(Stored dataset items)
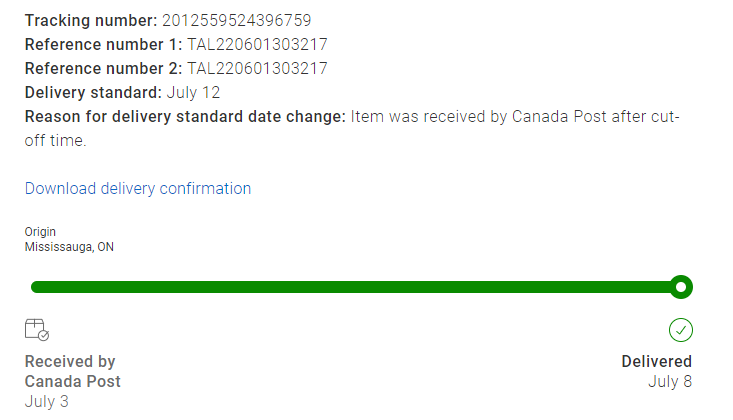Screen dimensions: 733x420
Task: Click the Reference number 2 value
Action: point(257,69)
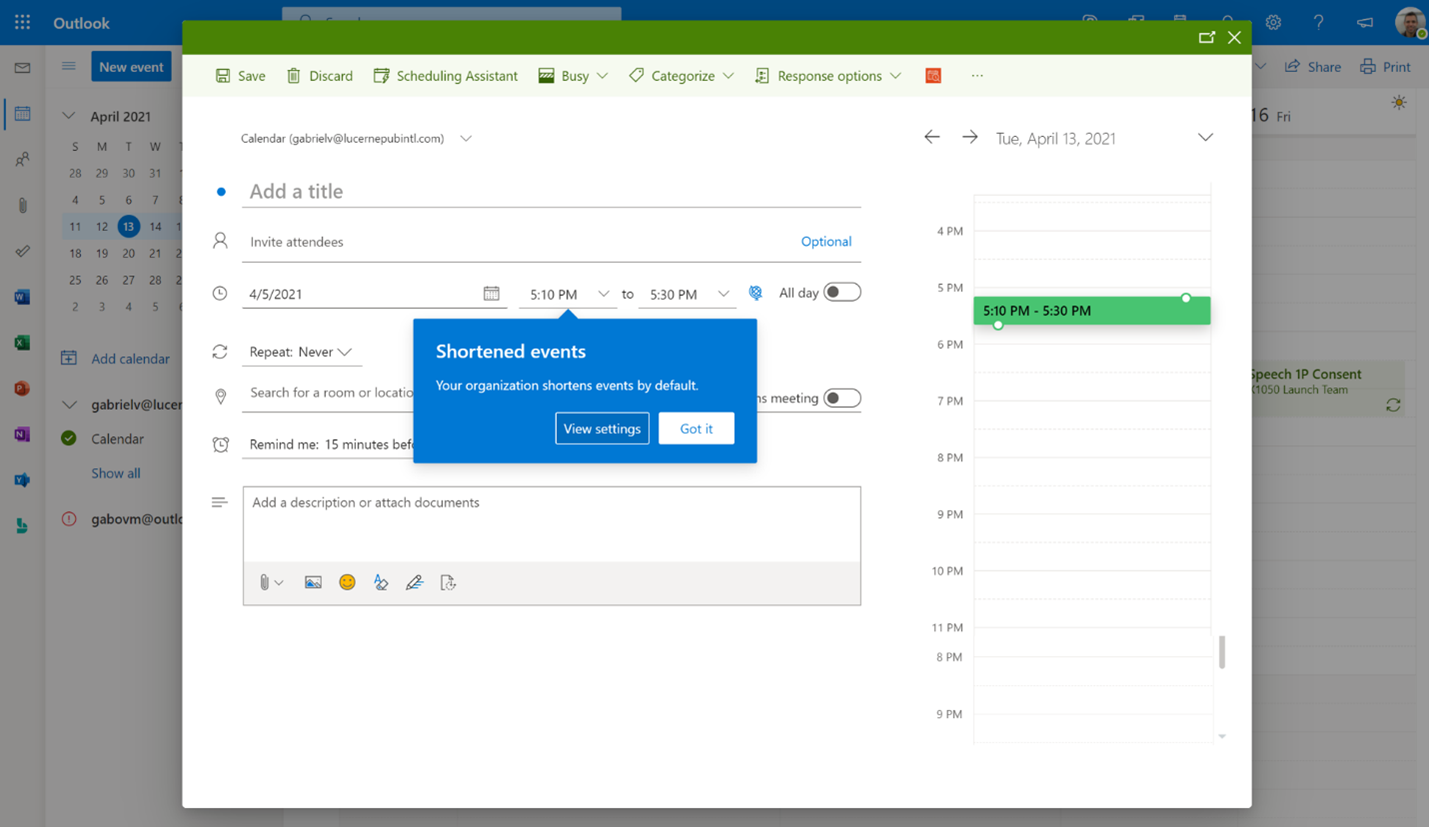Toggle the online translation globe icon

coord(755,292)
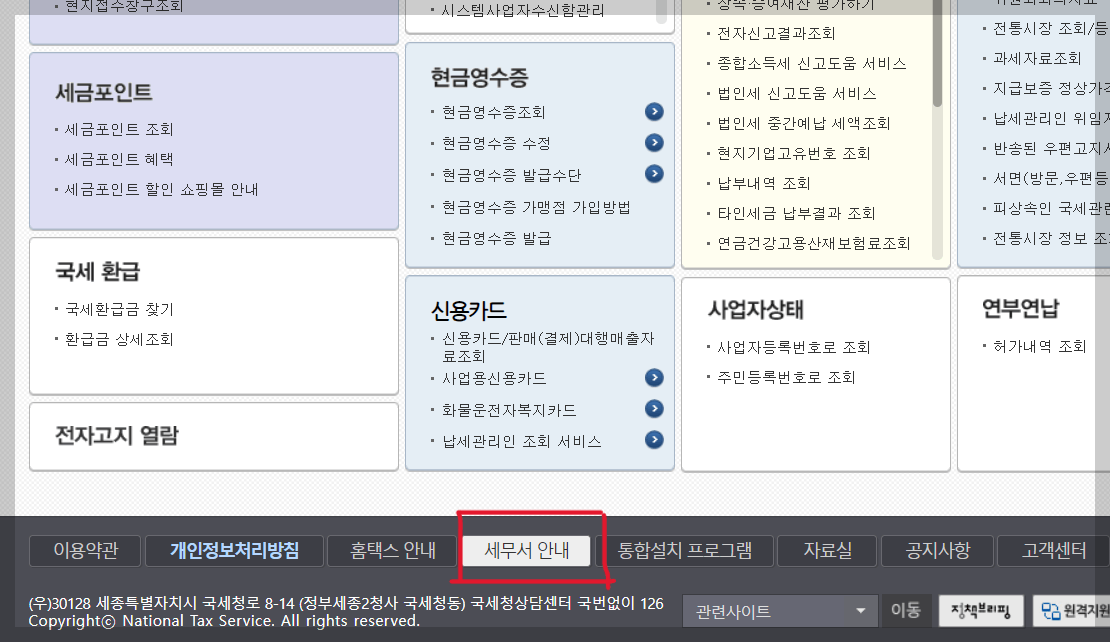Screen dimensions: 1110x642
Task: Click 개인정보처리방침 in the footer
Action: click(x=235, y=551)
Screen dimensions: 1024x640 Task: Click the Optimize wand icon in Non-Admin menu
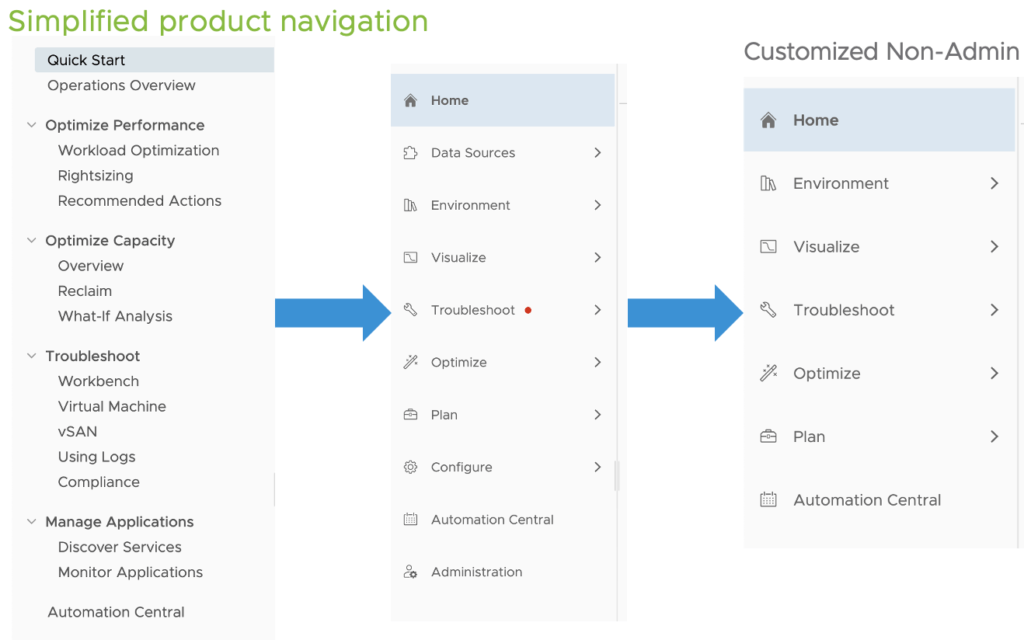(x=768, y=373)
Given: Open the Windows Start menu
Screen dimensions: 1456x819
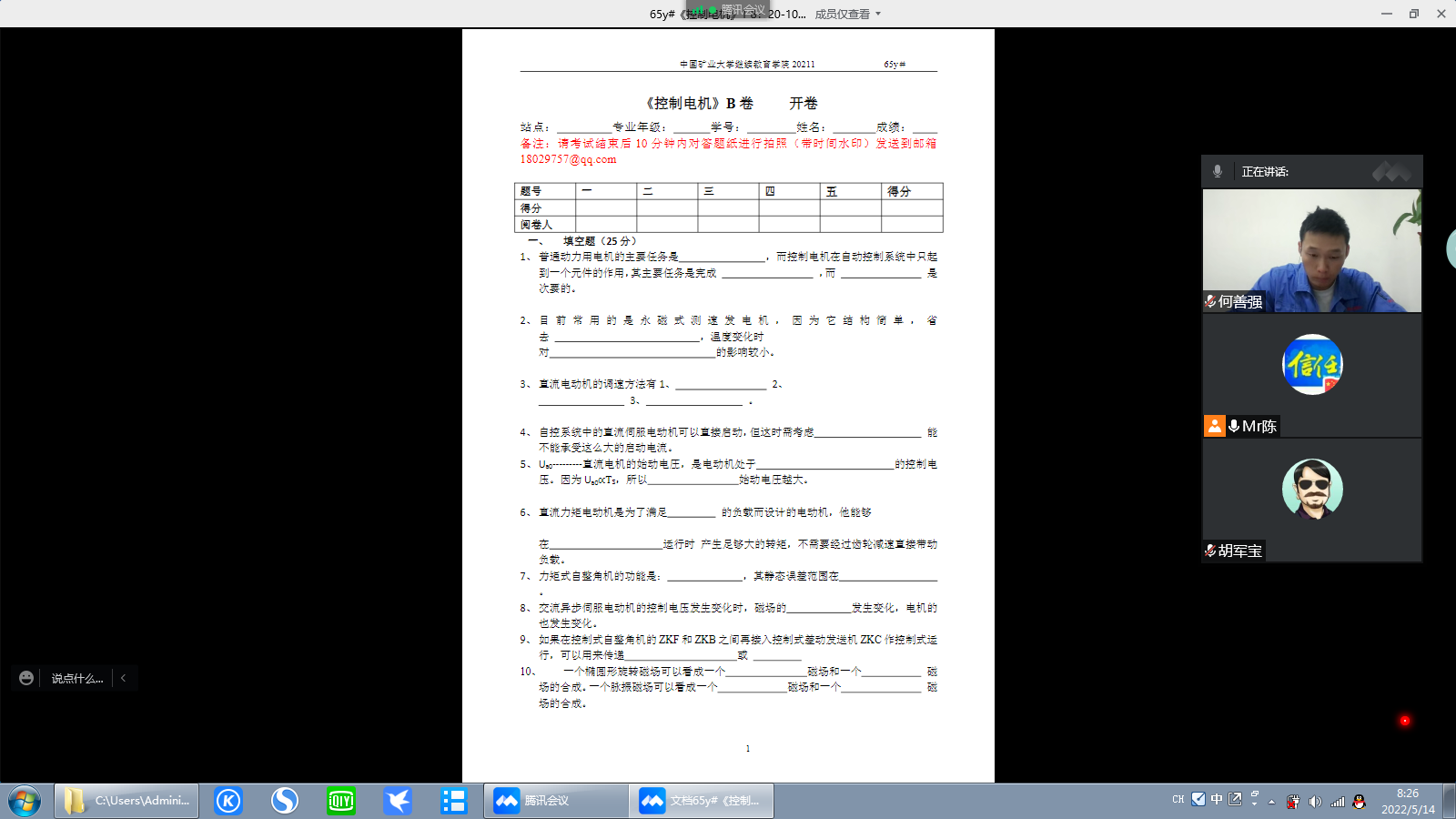Looking at the screenshot, I should [25, 801].
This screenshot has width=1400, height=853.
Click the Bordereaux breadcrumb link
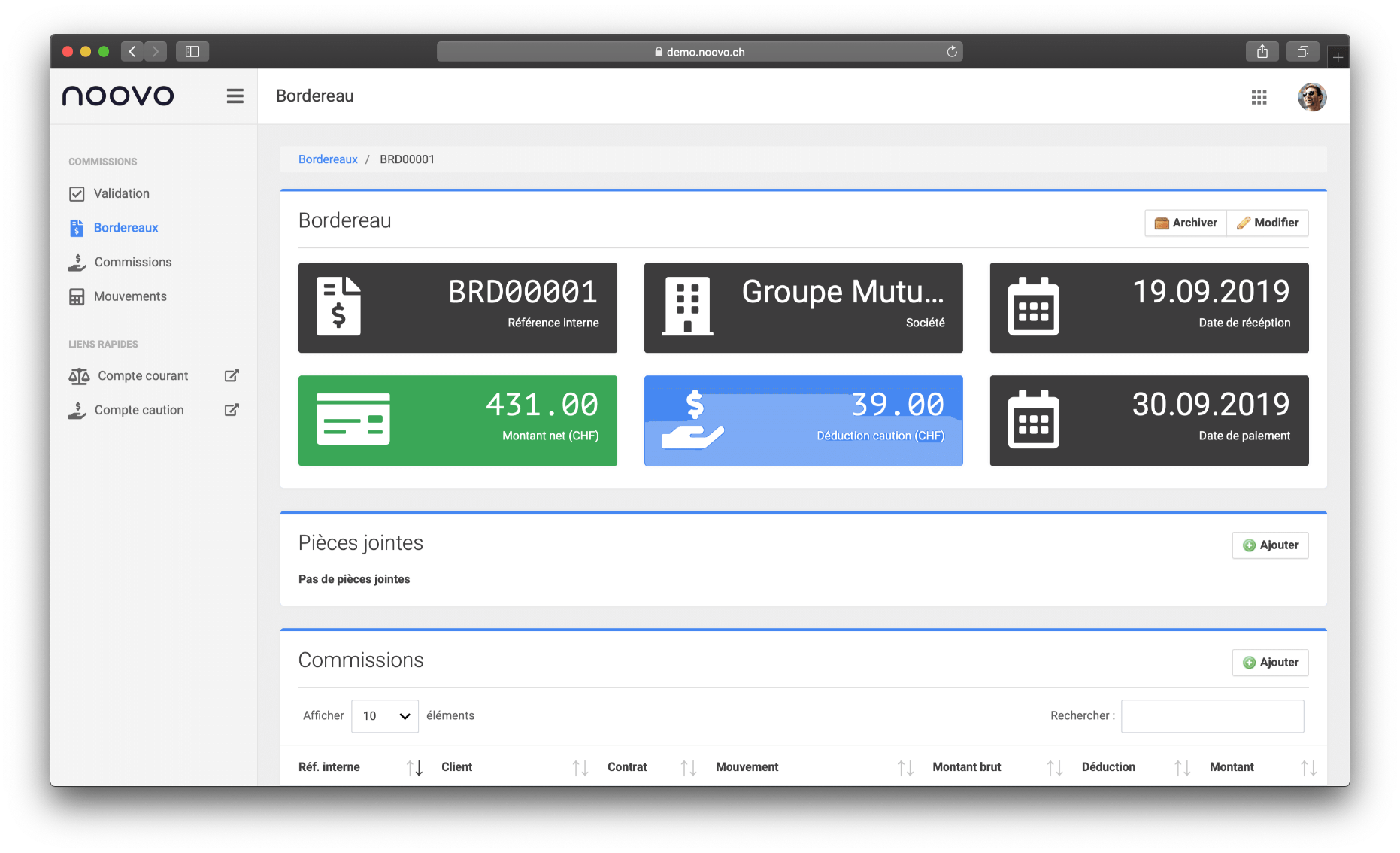pyautogui.click(x=328, y=159)
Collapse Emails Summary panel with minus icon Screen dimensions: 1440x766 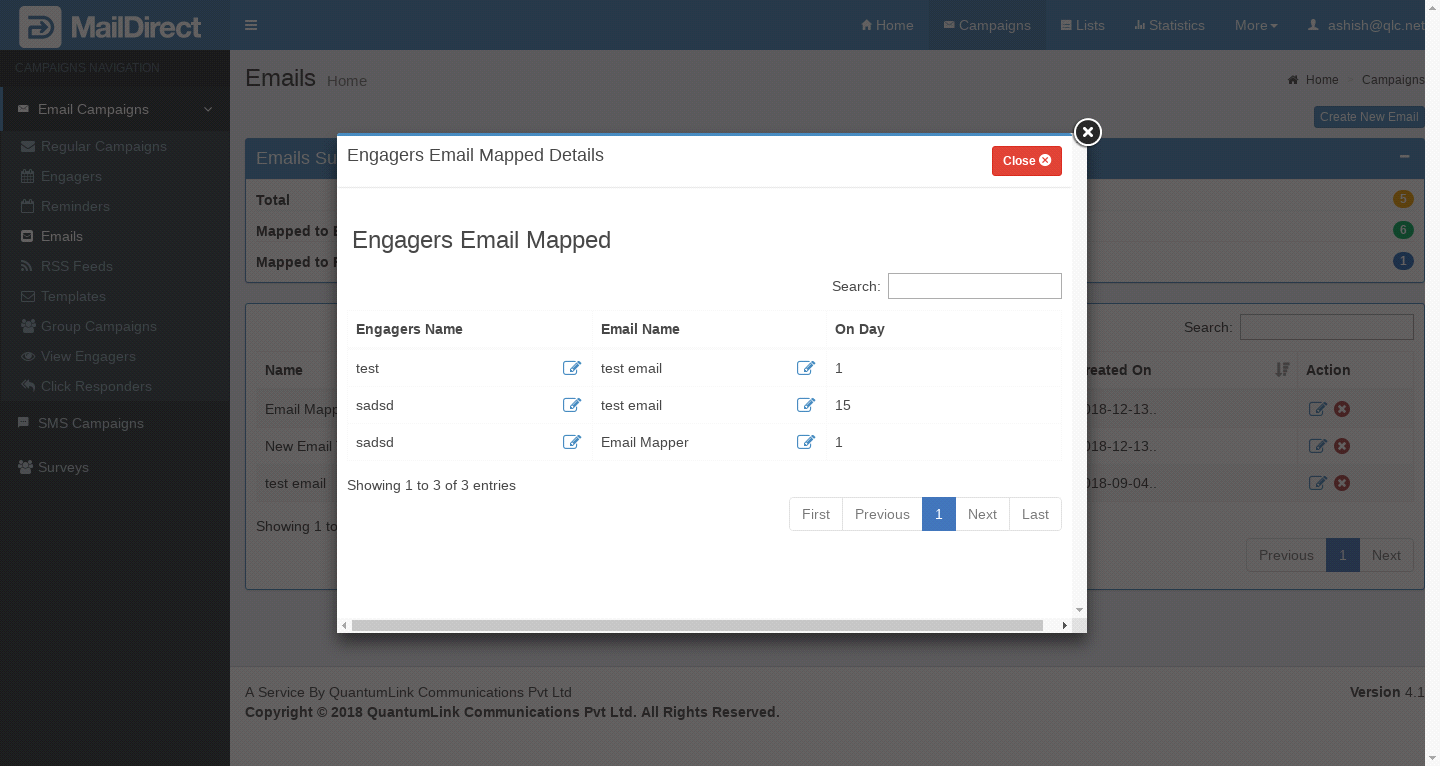[x=1404, y=157]
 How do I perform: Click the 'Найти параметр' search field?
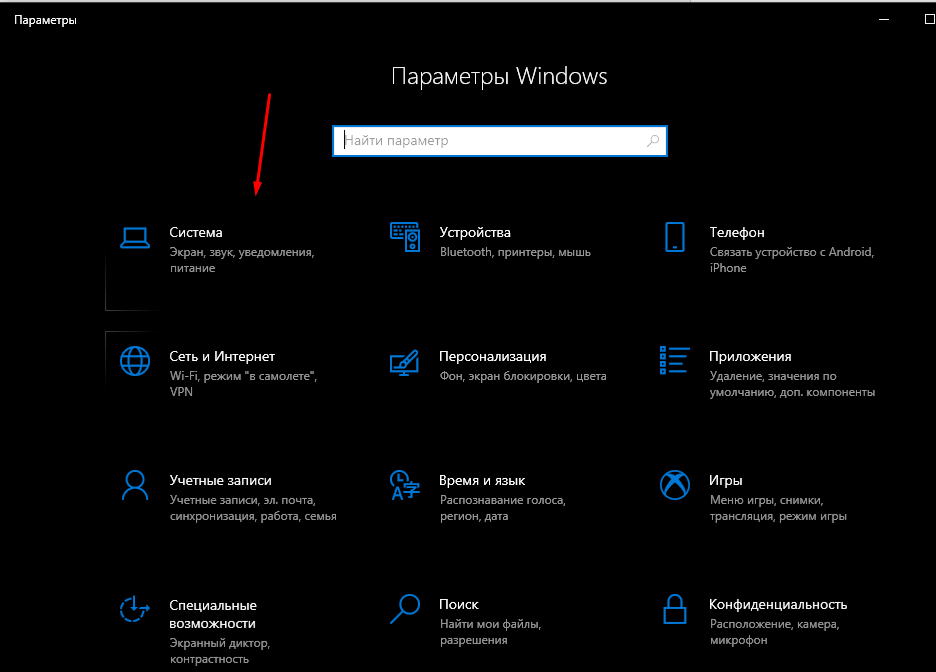point(490,141)
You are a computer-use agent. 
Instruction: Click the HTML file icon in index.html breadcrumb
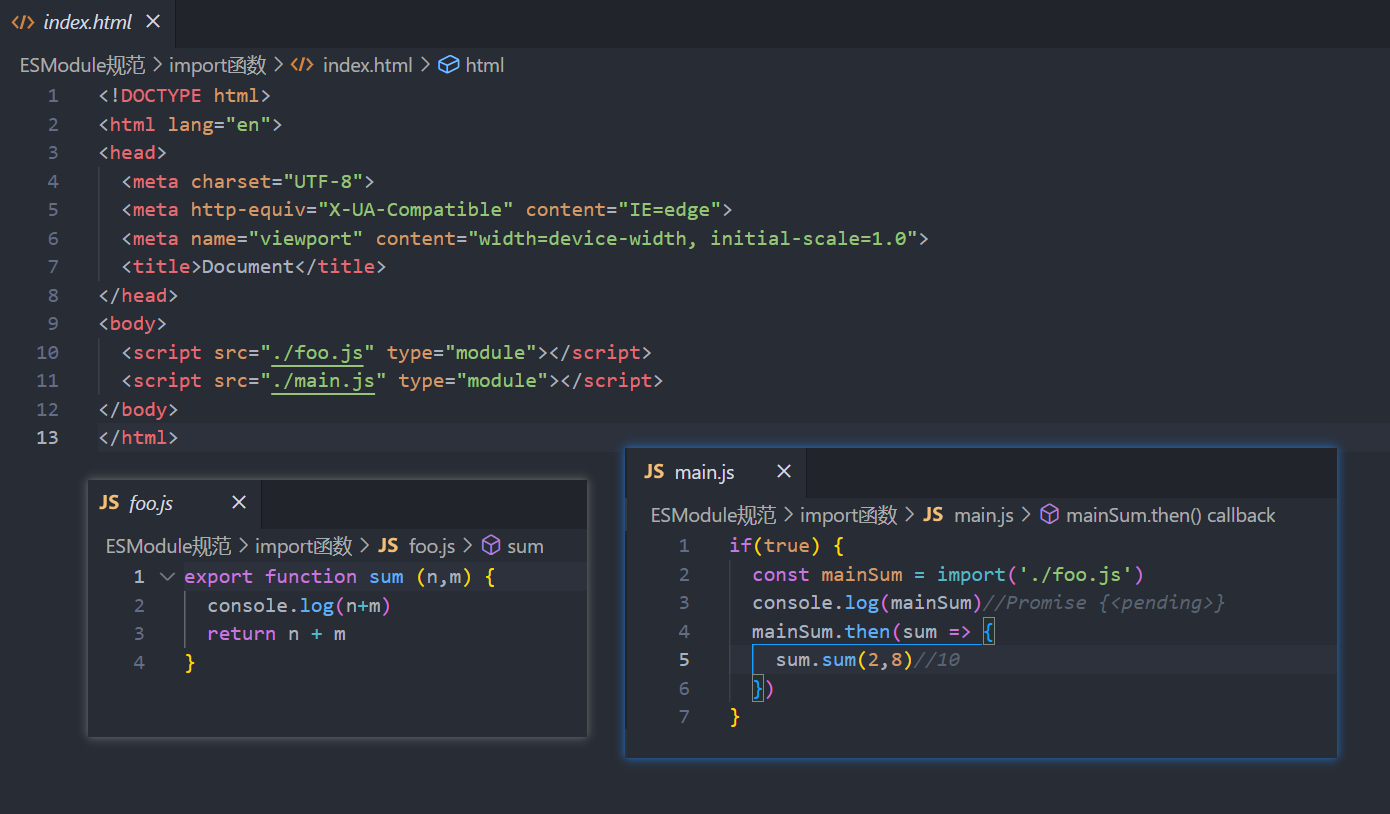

(Problem requirements): Pictures excluded, return exactly the lines from the one with "You are a computer-use agent." through the final line of the entries above, both included.

(Solution):
You are a computer-use agent. 
Instruction: Click the HTML file icon in index.html breadcrumb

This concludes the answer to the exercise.